[CMake] Making ALL_BUILD be Visual Studio's "startup project"

David.Karr at L-3COM.COM David.Karr at L-3COM.COM
Mon Nov 24 14:22:22 EST 2008



In a certain project where we started using CMake about five years ago,
it used to be that when we opened the Visual Studio 6.0 workspace
created by CMake, the ALL_BUILD project was conveniently defined as the
"startup project" already, meaning that all one had to do was to click
the "Build" button (or press F7) to build the entire workspace.  (OK,
the project probably should have used at least Visual Studio .NET by
that time, but that's another story entirely.)

I've noticed that in Visual Studio 7.0 (.NET) and later, ALL_BUILD is no
longer defined as the default startup project.

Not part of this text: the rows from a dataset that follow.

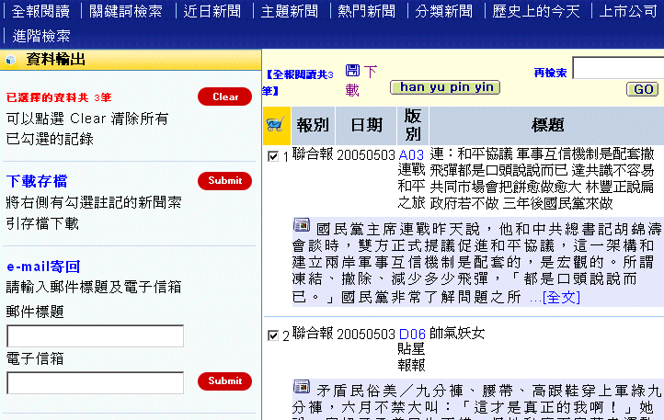Viewport: 664px width, 420px height.
Task: Click the GO search button
Action: pos(642,89)
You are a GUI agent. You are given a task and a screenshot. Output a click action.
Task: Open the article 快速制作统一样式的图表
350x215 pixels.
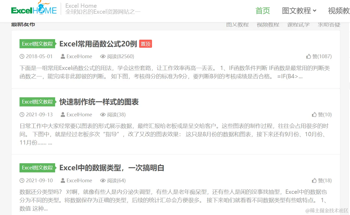tap(99, 102)
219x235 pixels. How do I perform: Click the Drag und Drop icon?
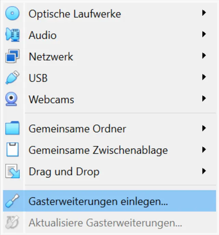point(12,171)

It is not vital to my project that ALL_BUILD be the startup project by
default, but it was convenient (at least saving a few mouse clicks to
change that setting).  I think I know why this "broke" and at least one
way to "fix" it.  Is this something other people would find useful?  If
so, keep reading.


As it turns out, the behavior that I thought was so convenient in the
workspace generated for VS 6.0 appears to be an accident.  In
cmGlobalVisualStudio6Generator.cxx, ALL_BUILD and the other projects are
stored in an std::map (typedef'd cmTargets) whose key is the name of the
project.  The iterator over this map visits the targets in lexical
order, in which it just happened that ALL_BUILD was first among all the
target names in my project (not hard to do when the name starts "AL").
Hence it gets listed first in the workspace.  And apparently Visual
Studio sets the first project in the workspace as the "startup project"
by default.

In cmGlobalVisualStudio7Generator.cxx, on the other hand, the projects
are stored in a cmGlobalGenerator::TargetDependSet, which it turns out
is really an std::set of pointers to the targets.  Again, the first
project listed in the workspace (or rather the "solution") is the
startup project, and again the iterator visits the targets in sequence,
only this time I believe the first target visited is whichever one is
closest to the start of virtual memory.  Generally, this is not
ALL_BUILD.

It turns out to be fairly simple to force the ALL_BUILD project to be
first in the workspace/solution.  (Unfortunately there are two
independent code changes needed if this is to be done for both the VS6
and VS7 generators, due to the completely different data structures
used, and the new code would be more efficient for the VS7 generator if
it used an std::map rather than std::set).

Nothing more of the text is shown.